Goal: Format the lines of the entries below as a Markdown table with the columns Row and Line, starting with the line that contains "Start presenting screen" and running through the line that contains "Action: click(x=20, y=523)". Number the rows in order and omit any blank lines.

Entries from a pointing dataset
BEGIN
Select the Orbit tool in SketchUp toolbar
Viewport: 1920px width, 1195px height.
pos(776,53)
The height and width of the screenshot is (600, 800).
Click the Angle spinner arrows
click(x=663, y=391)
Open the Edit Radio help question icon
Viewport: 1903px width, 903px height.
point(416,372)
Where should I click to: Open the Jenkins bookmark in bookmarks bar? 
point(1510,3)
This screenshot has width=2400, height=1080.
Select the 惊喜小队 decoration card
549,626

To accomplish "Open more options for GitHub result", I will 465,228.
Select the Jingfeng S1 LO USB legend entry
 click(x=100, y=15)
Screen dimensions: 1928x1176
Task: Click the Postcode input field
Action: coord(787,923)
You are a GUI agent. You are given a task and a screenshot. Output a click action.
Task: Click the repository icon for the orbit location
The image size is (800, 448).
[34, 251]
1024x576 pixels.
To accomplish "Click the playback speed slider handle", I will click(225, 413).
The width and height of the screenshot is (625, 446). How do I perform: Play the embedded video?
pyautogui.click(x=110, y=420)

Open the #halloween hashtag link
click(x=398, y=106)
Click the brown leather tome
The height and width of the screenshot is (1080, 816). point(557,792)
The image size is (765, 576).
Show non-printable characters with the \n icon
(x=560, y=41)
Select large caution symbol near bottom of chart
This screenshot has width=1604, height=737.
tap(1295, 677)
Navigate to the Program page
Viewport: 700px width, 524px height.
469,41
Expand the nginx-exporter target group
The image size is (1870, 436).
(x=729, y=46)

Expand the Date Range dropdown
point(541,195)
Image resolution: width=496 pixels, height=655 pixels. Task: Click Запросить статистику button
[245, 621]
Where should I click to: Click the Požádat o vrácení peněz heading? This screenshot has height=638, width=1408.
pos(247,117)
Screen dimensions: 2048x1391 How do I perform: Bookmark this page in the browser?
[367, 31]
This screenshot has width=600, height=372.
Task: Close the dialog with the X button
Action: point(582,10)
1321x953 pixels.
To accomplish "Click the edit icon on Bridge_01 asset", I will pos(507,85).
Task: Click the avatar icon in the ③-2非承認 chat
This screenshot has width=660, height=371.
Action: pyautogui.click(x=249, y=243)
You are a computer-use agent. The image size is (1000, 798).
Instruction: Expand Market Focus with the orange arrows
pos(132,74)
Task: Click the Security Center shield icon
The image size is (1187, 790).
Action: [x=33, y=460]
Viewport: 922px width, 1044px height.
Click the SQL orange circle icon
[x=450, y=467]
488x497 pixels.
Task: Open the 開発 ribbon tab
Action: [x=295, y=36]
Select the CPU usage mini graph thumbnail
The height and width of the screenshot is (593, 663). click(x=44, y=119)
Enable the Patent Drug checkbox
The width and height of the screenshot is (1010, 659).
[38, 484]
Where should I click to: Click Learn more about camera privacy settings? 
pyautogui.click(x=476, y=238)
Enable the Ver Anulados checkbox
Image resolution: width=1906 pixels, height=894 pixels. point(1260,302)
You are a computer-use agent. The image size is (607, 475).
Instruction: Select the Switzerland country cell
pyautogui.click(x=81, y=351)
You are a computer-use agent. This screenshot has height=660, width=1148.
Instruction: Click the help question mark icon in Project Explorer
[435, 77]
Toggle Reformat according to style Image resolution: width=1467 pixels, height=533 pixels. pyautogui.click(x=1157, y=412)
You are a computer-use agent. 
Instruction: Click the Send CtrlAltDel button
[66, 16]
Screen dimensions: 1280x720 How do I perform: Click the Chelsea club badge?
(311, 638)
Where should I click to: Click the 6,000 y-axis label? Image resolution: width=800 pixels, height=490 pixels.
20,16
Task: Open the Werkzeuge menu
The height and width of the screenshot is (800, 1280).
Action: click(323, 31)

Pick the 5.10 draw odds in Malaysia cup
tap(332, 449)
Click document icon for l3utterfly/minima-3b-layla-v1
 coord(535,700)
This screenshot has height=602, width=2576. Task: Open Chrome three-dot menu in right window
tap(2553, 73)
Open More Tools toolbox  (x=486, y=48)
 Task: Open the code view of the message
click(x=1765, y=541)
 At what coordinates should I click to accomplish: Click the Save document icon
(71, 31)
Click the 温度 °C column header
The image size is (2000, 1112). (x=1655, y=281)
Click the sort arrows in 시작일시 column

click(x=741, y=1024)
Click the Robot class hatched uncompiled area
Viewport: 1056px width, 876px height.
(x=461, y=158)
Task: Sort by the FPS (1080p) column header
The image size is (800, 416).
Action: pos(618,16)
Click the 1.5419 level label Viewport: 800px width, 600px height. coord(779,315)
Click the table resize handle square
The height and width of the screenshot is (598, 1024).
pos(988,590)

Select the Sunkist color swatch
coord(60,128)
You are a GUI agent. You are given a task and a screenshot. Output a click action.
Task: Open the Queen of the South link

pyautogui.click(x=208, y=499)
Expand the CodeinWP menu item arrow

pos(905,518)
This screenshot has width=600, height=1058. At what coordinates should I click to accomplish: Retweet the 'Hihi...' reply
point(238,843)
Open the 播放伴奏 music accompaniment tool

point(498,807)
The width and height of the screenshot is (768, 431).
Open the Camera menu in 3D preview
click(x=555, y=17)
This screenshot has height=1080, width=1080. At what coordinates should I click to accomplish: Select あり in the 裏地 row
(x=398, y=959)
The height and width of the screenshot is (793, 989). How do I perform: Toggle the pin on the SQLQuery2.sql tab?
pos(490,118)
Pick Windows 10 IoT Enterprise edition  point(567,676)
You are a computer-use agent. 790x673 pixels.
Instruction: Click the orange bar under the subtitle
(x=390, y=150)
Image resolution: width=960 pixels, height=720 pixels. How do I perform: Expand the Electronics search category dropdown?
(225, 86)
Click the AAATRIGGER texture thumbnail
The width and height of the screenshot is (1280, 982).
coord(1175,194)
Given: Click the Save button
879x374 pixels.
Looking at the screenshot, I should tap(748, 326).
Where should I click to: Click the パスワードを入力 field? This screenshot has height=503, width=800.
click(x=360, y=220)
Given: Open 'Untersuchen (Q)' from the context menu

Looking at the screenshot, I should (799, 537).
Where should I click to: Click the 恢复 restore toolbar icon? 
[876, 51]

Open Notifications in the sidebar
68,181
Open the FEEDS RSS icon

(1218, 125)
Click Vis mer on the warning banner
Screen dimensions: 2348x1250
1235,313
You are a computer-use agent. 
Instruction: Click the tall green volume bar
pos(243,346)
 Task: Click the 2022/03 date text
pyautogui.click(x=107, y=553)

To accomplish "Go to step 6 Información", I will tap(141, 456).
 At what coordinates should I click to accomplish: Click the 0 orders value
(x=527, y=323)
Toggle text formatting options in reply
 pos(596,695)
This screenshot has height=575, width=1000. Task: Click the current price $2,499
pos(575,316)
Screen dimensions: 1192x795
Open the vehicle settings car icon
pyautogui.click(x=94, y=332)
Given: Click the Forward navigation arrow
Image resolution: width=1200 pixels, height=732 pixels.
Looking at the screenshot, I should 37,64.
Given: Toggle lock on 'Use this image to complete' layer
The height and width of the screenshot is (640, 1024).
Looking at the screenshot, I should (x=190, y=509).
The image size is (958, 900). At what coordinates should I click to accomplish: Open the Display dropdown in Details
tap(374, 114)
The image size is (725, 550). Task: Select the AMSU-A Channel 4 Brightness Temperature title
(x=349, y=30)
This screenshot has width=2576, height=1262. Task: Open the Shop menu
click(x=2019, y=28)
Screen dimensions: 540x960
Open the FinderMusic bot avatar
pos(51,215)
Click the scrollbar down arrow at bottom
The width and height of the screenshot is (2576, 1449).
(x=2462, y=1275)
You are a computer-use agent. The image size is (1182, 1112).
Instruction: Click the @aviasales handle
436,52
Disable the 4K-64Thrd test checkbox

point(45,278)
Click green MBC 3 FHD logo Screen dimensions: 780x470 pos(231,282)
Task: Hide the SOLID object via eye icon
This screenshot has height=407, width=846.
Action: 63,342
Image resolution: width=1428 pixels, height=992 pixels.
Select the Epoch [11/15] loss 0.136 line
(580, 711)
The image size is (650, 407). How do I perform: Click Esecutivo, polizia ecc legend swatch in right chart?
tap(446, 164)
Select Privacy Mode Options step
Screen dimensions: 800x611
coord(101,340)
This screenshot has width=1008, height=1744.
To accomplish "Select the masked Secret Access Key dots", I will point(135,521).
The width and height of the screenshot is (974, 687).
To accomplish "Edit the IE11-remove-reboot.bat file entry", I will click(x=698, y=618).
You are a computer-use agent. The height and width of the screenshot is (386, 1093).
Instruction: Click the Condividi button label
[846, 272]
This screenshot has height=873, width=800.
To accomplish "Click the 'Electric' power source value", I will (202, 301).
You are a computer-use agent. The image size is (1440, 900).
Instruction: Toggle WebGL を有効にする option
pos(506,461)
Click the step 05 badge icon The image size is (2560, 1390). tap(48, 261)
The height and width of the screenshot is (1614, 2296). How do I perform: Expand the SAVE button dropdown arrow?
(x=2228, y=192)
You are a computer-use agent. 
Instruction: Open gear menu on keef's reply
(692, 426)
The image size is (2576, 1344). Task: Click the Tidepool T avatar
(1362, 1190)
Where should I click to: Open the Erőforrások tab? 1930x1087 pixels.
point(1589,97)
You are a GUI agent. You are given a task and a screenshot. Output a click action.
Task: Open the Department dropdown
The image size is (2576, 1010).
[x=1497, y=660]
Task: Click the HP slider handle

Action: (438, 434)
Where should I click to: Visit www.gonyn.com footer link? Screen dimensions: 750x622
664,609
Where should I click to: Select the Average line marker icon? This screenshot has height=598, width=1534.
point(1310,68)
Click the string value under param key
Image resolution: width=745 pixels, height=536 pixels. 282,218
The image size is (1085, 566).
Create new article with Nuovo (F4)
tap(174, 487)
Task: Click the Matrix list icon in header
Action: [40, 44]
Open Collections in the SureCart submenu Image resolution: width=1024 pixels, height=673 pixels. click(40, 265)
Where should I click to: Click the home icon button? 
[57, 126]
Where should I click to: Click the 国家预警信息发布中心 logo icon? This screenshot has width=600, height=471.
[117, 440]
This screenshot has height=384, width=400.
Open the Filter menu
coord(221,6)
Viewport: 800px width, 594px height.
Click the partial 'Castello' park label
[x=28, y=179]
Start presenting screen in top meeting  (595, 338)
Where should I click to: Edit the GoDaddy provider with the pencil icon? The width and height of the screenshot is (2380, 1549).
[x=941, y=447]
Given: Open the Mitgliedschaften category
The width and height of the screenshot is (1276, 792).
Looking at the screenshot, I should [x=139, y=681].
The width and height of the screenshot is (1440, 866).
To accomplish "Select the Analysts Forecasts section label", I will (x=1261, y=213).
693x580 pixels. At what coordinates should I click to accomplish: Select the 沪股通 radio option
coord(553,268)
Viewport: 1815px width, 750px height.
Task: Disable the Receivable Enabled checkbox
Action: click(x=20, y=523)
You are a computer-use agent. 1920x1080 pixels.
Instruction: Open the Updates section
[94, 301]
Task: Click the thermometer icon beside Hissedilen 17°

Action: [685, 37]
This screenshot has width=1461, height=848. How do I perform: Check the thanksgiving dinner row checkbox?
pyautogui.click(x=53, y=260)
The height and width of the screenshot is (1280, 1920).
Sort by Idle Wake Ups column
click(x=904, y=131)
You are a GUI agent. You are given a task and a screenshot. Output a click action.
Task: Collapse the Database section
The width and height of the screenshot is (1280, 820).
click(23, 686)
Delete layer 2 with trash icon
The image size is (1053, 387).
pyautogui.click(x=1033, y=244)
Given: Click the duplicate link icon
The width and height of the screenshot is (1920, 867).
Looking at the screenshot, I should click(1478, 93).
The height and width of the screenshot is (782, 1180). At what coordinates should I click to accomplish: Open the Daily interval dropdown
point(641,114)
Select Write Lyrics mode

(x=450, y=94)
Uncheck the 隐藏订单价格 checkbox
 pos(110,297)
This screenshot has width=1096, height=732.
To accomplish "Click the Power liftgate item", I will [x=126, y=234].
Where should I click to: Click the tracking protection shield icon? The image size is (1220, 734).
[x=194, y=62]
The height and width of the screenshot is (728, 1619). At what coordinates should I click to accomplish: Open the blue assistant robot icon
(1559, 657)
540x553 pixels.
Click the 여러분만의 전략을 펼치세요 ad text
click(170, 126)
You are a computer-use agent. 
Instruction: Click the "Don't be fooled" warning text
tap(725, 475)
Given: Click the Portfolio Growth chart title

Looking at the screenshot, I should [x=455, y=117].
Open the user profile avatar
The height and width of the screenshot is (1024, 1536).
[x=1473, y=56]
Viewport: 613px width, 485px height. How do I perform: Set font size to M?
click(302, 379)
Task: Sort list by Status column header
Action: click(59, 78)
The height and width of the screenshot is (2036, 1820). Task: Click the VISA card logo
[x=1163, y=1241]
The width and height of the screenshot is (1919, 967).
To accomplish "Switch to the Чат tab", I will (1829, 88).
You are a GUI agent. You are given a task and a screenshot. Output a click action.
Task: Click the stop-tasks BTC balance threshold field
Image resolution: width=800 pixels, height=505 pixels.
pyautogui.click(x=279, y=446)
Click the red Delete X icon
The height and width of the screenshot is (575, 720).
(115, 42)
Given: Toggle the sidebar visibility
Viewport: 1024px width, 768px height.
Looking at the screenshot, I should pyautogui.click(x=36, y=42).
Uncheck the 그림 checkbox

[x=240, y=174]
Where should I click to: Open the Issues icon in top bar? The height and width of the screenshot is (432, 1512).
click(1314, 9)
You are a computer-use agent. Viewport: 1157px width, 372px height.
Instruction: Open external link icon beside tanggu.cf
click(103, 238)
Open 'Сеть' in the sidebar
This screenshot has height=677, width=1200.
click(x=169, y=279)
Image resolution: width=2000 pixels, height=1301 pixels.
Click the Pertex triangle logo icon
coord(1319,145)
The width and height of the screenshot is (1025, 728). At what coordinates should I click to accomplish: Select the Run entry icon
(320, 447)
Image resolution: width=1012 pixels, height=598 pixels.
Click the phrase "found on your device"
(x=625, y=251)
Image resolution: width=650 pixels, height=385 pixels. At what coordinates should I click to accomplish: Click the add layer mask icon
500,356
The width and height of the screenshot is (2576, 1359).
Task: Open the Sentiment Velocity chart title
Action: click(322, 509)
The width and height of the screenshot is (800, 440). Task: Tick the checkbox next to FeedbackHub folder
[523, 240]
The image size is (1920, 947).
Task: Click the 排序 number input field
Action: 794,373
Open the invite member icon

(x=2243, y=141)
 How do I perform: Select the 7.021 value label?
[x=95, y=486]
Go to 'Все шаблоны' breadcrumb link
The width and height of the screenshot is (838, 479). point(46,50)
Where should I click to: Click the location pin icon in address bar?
END
Response to the exercise:
| Row | Line |
|---|---|
| 1 | Start presenting screen in top meeting  (595, 338) |
| 2 | Where should I click to: Edit the GoDaddy provider with the pencil icon? The width and height of the screenshot is (2380, 1549). |
| 3 | [x=941, y=447] |
| 4 | Given: Open the Mitgliedschaften category |
| 5 | The width and height of the screenshot is (1276, 792). |
| 6 | Looking at the screenshot, I should [x=139, y=681]. |
| 7 | The width and height of the screenshot is (1440, 866). |
| 8 | To accomplish "Select the Analysts Forecasts section label", I will (x=1261, y=213). |
| 9 | 693x580 pixels. At what coordinates should I click to accomplish: Select the 沪股通 radio option |
| 10 | coord(553,268) |
| 11 | Viewport: 1815px width, 750px height. |
| 12 | Task: Disable the Receivable Enabled checkbox |
| 13 | Action: click(x=20, y=523) |